At least for now, investors looking for higher yields can't just plop their money into the iShares Core U.S. Aggregate Bond ETF (AGG) and call it a day; they have to stretch into other areas to find them. Fortunately, there's a host of income ETFs on the market that help investors do just that, including a number of products that launched just this year.

Here we take a look at several of those new launches:


Master limited partnerships (MLPs) are pass-through entities like real estate investment trusts (REITs). Like REITs, MLPs are well-known for their high yields. These companies—which primarily operate energy infrastructure such as pipelines and storage facilities—were battered during the oil crash of the past few years amid fears they'd have to cut their distributions.

While some MLPs have reduced their payouts, the vast majority continue to maintain or even grow their distributions, providing an income opportunity for investors who can stomach the wild swings that MLP share prices often see.

There are plenty of established MLP exchange-traded products on the market, but a pair of newcomers arrived just this year as well. The Cushing 30 MLP Index ETN (PPLN), which launched earlier this month, tracks an equal-weighted basket of 30 MLPs. It's got a yield of 6.71%, according to the index website.

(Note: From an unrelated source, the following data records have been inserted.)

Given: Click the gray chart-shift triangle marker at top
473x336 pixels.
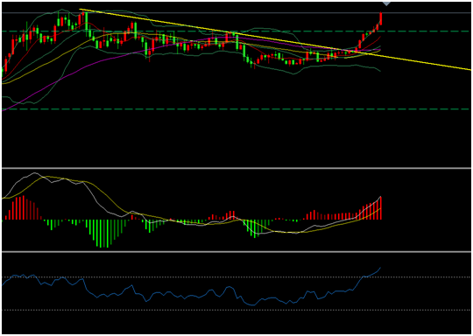Looking at the screenshot, I should point(386,4).
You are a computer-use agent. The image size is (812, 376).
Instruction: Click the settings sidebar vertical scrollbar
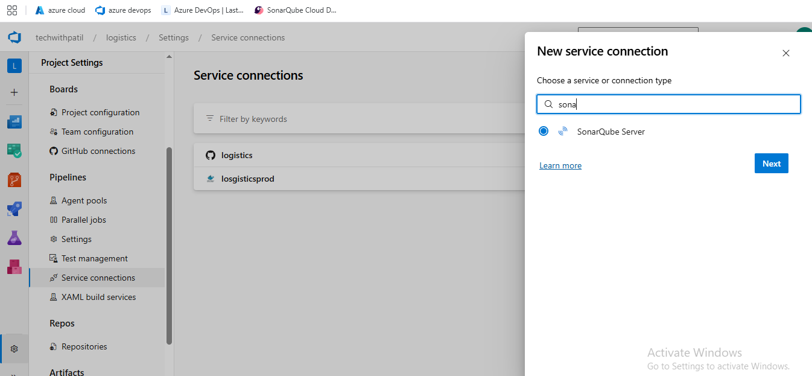[169, 241]
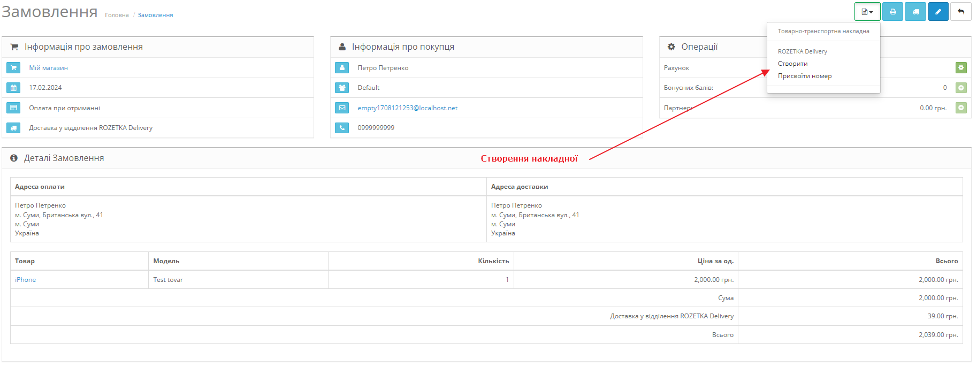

Meanwhile, the Amplify YieldShares Oil Hedged MLP Income ETF (AMLX) puts a new spin on the industry by simultaneously holding a basket of MLPs while shorting crude oil futures. The fund holds a long position on 20 equal-weighted MLPs (chosen based on their distribution yields), and a short position on crude oil futures equal to 40-100% of the value of its long position.

The result is MLP exposure that's hedged against movements in oil prices.